Space does not permit any amplification of the third case study, the movement to plant trees along the 11-km-long parikrama around Vrindavan, the mythological birthplace of Krishna. For a secular organisation like WWF-India to fund such an openly religious site was plainly a grave error of judgement. A WWF-India official tells the author: When we tried to integrate religion and environment in Vrindavan, we found that Hindus had a big heart. They were willing to accommodate any and everything, whereas this was not observed in the other community [emphases added]. A Muslim in Vrindavan will never go to the Banke Bihari Mandir, but a Hindu will go to a mosque. Here too, the green is swamped by saffron; Sharma interviews resident Jagdish Sharma who refers to Muslims also being one of the main sources of pollution and environmental degradation of Vrindavan. They are alleged to kill cows, produce so much waste in their living and cross their boundaries.
Many well-meaning environmentalists have made common cause with saffron parties, even to the extent of sharing a platform with them as in the Enron struggle. While there are alliances of a strategic nature in any battle, the danger is that the saffron ideology, which brooks no opposition, can swamp the movement and eventually lead to paths of prejudice, hatred and destruction. During the emergency of 1975-77, socialists were bedfellows of Hindutva forces and the successful Janata Party joint campaign against Mrs Gandhis authoritarianism eventually ended with the BJP splitting and, in time, ruling this country.
Idealising nature in its pristine past may appear a harmless preoccupation of fundamentalist forces. These include the lost Saraswati river in the Great Rann of Kutch (though this may conceivably be one case that is based on geological fact, while not proven as yet) and the campaign to preserve the Sethusamudram as the bridge that Ram crossed on his way to Sri Lanka, rather than a contemporary shipping channel in shallow waters between the two countries. All are examples of such fuzzy thinking. The trajectory from romanticizing nature and an idealized past is fraught with danger: after all, the idealization of Ayodhya as the birthplace of Ram led to consequences which have caused a tectonic shift in the bedrock of Indian society.

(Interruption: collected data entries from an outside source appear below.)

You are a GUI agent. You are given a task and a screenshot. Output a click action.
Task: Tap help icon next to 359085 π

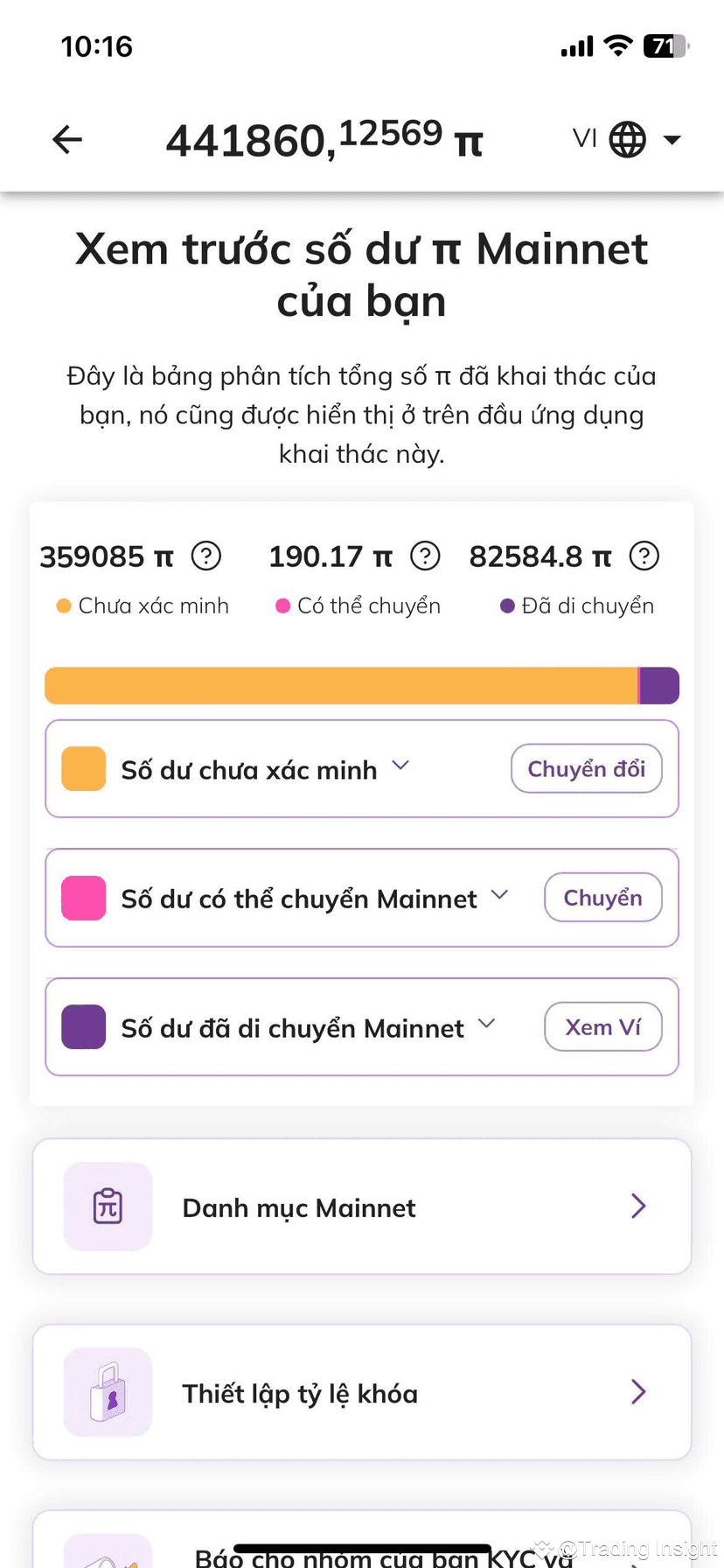point(206,556)

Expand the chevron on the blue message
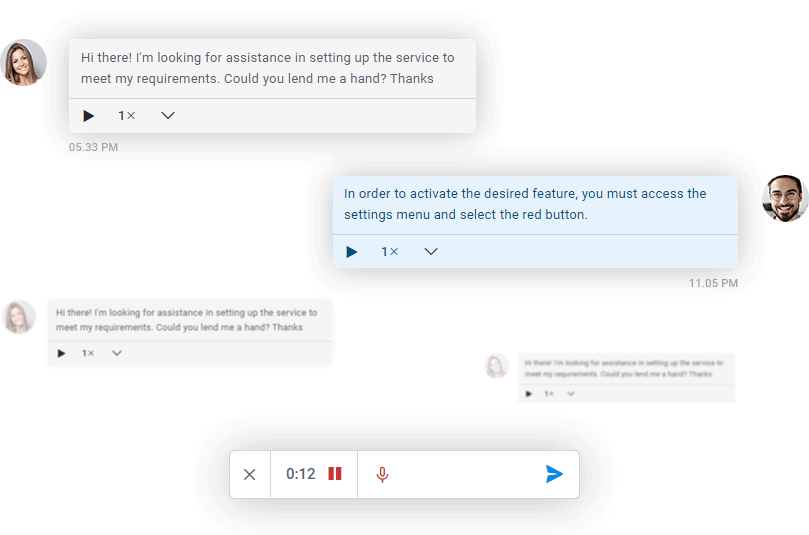point(431,252)
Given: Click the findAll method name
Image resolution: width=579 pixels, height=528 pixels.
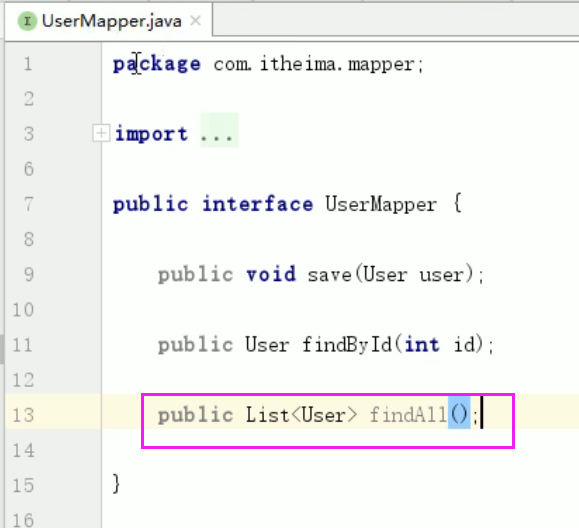Looking at the screenshot, I should pos(408,415).
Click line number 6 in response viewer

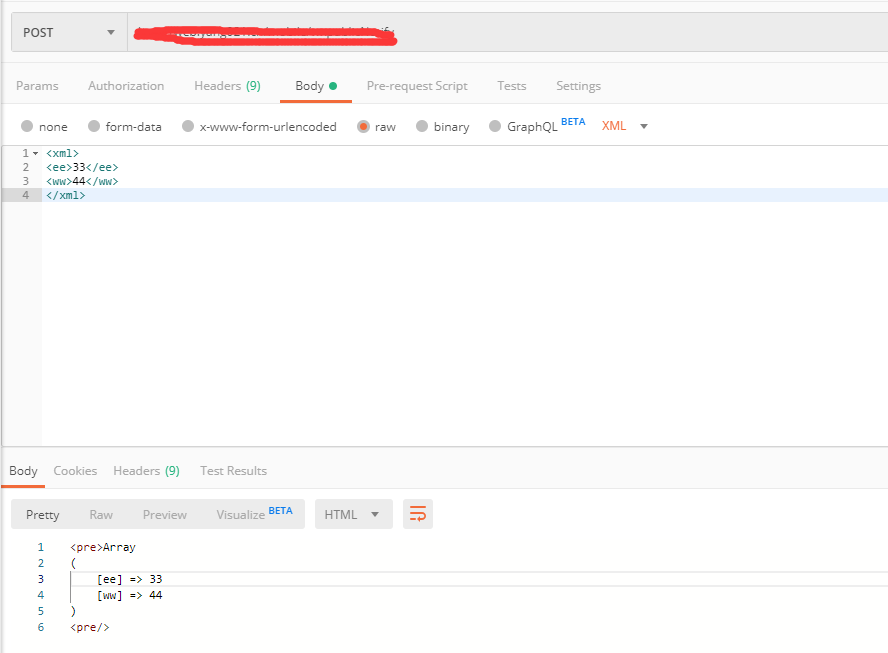tap(40, 627)
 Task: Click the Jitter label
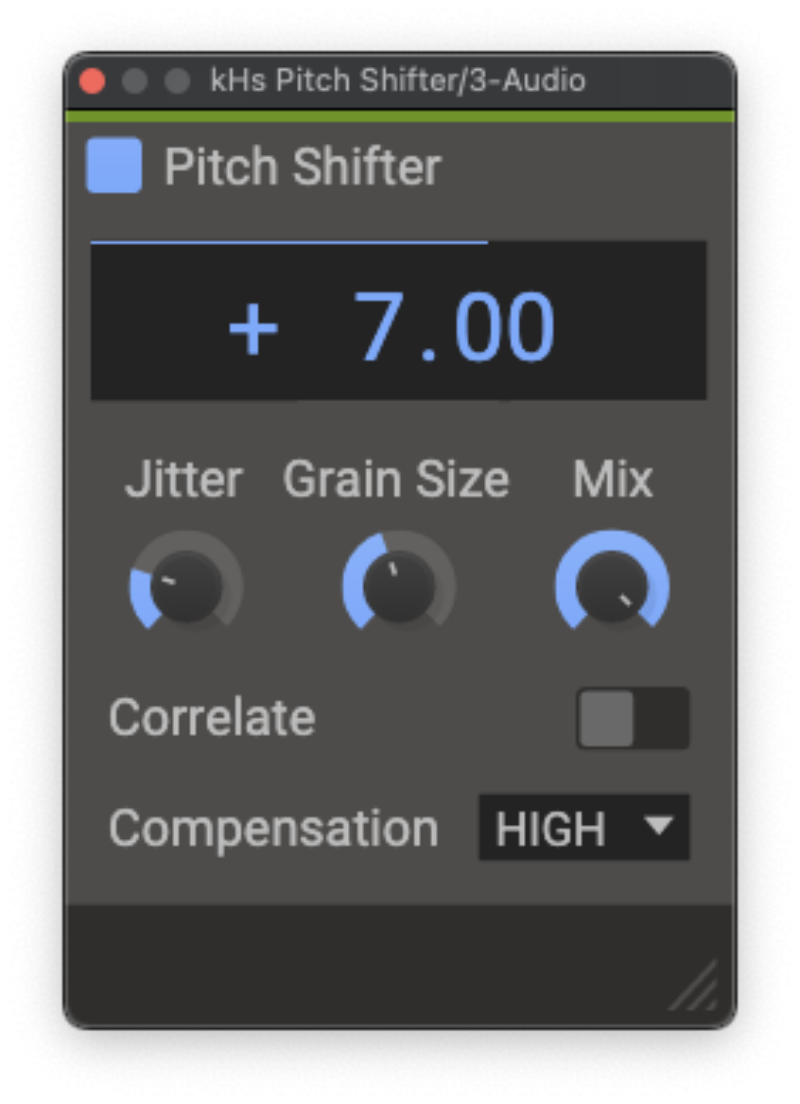tap(184, 481)
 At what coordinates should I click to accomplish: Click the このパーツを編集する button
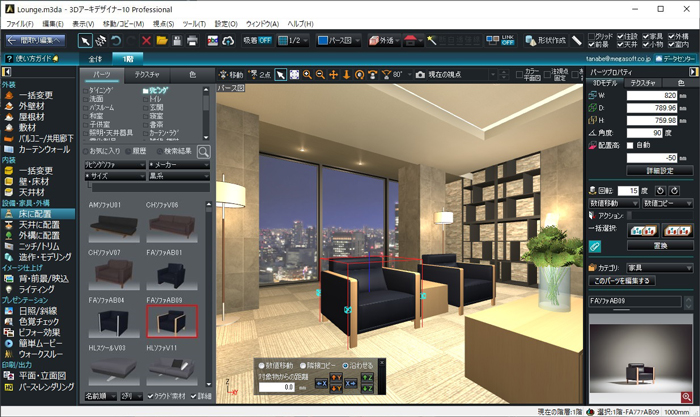pos(624,281)
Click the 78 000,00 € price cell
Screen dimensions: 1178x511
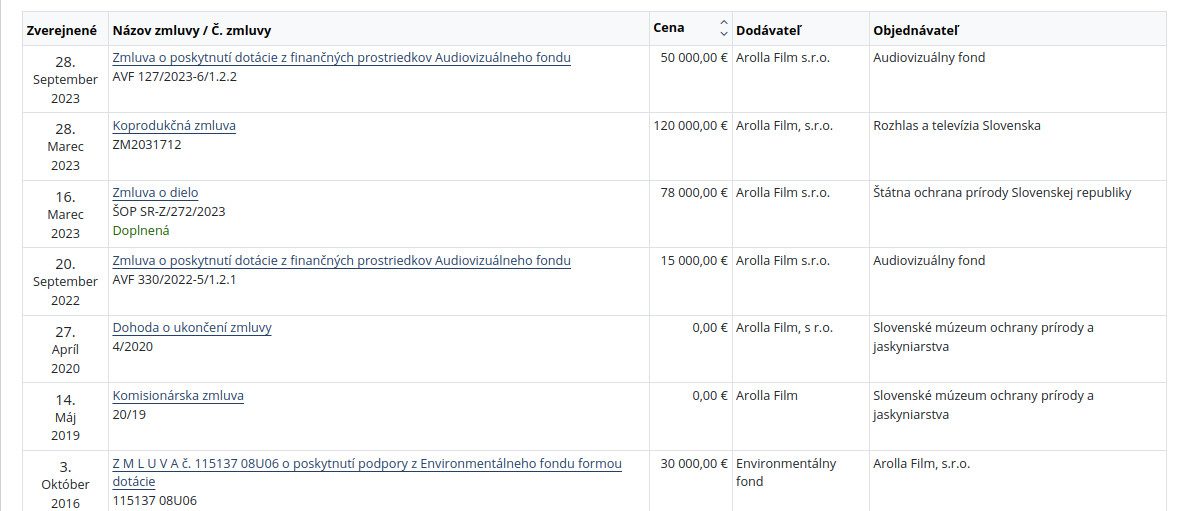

Sharma masterfully weaves these disparate threads into a persuasive tapestry. He examines conservative environmentalism in Europe and need go no further than Hitler who also idealized the past, writing in Mein Kampf: Man must also submit to the eternal principles of this supreme wisdom [the primacy of nature]. And elsewhere: As in everything, nature is the best instructor. The author concludes by observing how in this country, Anna has set the tone for conservative environmentalism: The idea of nation or national interest provides him a readymade traditional point of reference for his environmental activities, even as on a political plank it leads him to attack China and Pakistan, criticise migrants in Mumbai, and endorse the political claims of Hindu nationalists in Maharashtra.